Of course, this is everywhere. Arduinos and similar have been cloned for years. I once bought a cloned Ethernet Shield, it was about £10 cheaper than a genuine item and I have felt (a bit) guilty ever since. This is, perhaps, the one area, the stealing of intellectual property, where I have a bit of sympathy for Trump. Did I just write that? UGH!

Add in a Raspberry Pi

I hope use a Raspberry Pi to send G-code to the Uno via a USB/serial connection. The Pi will run bCNC “Swiss army knife for all your CNC/g-code needs”. (Universal Gcode Sender is, I believe, an alternative.) Also, keeping things Pi-based, I could use Inkscape running on the Pi to do the required CAD work or I could send files to the Pi from my PC over SSH etc.

Testing GRBL , the CNC Shield & Drivers

Cat-shaped testing problems!
Cat-shaped testing difficulties!

While waiting for some parts to arrive, I started to load some software. Flashing GRBL to the Arduino proved to be straightforward following these instructions and I was able to issue some G-code instructions (for example: G0 X100 or G1 Y-50 F100)) using the Arduino IDE Serial Monitor and see a stepper motor run. The “running” did not seem totally right – sometimes it would seem to stop before it’s allotted number of steps had been run. Then I guessed that the DRV8825 might be overheating and shutting down while it cooled off. (As a person who had to use a pair of pliers to conduct the heat away for the leads of germanium transistors while soldering to prevent them being permanently cooked, I still can’t quite believe semiconductors can get so hot and still work!)

The problem was, I believe, A failure on my part to set the current limit. The easiest way to do this is to measure the voltage at a through hole connection on the Pololu PCB. I put a piece of 30 gauge wire through the hole to make contact and measure between this and ground. Twiddle the preset potentiometer on the board until the numerical value of the voltage is half the numerical value of the desired current limit (see picture below).

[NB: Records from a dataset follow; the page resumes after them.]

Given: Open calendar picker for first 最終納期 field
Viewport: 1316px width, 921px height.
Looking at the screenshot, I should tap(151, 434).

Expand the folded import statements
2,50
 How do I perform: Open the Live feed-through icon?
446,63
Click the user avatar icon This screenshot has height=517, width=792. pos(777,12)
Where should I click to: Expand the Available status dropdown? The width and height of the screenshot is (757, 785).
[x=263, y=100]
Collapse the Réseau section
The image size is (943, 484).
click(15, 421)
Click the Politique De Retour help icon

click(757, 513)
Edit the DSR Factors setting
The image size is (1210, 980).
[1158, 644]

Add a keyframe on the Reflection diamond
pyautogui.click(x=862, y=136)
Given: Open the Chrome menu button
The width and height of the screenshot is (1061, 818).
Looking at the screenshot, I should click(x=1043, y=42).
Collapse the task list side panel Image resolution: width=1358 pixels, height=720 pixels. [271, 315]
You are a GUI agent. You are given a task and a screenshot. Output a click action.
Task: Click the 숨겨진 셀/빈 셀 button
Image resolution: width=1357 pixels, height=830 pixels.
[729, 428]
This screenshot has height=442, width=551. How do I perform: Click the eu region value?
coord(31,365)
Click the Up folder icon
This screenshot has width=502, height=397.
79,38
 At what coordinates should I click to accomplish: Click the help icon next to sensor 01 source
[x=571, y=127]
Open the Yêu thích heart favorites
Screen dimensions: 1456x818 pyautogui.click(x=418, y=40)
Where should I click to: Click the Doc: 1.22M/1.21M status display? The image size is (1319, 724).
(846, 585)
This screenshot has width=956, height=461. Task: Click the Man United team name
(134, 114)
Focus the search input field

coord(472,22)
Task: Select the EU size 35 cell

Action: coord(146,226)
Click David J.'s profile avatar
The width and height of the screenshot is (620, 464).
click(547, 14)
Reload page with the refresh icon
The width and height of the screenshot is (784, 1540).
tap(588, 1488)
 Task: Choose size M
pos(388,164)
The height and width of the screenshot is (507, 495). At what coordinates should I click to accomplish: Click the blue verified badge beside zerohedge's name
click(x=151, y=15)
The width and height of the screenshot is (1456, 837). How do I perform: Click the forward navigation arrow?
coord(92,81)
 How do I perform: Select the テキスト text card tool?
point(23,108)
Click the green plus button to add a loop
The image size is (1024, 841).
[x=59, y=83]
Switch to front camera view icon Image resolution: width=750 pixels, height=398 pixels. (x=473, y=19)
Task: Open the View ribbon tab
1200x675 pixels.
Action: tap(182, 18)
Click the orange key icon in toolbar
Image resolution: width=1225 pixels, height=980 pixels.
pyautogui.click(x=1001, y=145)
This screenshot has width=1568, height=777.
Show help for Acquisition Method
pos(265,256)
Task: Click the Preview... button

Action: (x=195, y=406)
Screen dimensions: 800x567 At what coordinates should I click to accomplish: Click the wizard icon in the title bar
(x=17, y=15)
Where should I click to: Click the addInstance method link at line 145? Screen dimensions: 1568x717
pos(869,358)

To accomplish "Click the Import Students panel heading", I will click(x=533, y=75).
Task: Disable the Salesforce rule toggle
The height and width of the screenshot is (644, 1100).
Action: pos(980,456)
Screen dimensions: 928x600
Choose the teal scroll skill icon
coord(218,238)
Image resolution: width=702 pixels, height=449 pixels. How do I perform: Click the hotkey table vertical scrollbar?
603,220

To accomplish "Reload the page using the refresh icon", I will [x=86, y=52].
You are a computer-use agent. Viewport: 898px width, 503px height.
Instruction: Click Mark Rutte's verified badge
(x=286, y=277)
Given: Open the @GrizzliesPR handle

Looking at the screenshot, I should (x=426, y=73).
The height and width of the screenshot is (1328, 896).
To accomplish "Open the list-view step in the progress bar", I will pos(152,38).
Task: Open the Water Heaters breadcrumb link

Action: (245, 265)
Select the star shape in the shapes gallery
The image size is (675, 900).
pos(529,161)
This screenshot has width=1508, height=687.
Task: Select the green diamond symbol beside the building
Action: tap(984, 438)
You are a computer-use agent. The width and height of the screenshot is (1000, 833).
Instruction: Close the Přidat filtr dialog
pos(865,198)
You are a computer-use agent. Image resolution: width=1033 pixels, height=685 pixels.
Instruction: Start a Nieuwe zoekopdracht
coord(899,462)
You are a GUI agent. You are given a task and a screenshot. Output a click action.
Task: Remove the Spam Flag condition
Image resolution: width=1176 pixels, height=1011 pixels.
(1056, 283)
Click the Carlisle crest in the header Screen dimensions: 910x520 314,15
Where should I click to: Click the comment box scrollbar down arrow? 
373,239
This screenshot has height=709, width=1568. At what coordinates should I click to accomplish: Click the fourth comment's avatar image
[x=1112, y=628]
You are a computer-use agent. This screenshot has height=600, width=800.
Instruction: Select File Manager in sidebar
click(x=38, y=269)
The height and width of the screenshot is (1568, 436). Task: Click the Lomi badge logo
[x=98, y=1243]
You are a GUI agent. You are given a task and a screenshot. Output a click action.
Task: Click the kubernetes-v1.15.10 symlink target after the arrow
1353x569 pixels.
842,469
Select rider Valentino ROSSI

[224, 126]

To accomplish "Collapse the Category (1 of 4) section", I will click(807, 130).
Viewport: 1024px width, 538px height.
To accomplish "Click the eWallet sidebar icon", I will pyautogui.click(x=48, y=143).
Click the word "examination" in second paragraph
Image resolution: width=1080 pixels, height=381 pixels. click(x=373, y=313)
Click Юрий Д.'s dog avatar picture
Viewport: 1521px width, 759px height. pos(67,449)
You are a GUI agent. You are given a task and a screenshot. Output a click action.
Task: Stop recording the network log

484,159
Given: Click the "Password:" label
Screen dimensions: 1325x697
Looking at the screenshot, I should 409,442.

Adjusting the current limit

More Software

Next, I installed bCNC on the Raspberry Pi 4. This is a Python package utilising Tkinter. Installing a Python package is not completely straightforward for those who just dabble in Python like me! There are details here. According to someone on a blog (I can’t remember the reference!) you need the following installed first before installing bCNC: pip, numpy, scipy, tk, wheel, serial, setuptools PIL, and opencv. The last two allow X-Y alignment using a USB web-cam on the gantry. I’m not sure if this will be useful for laser cutting. Anyway, with some difficulty, I installed opencv using the instructions on this page. This also showed me how to install all these bits and pieces within a virtual environment which seems to be a good thing.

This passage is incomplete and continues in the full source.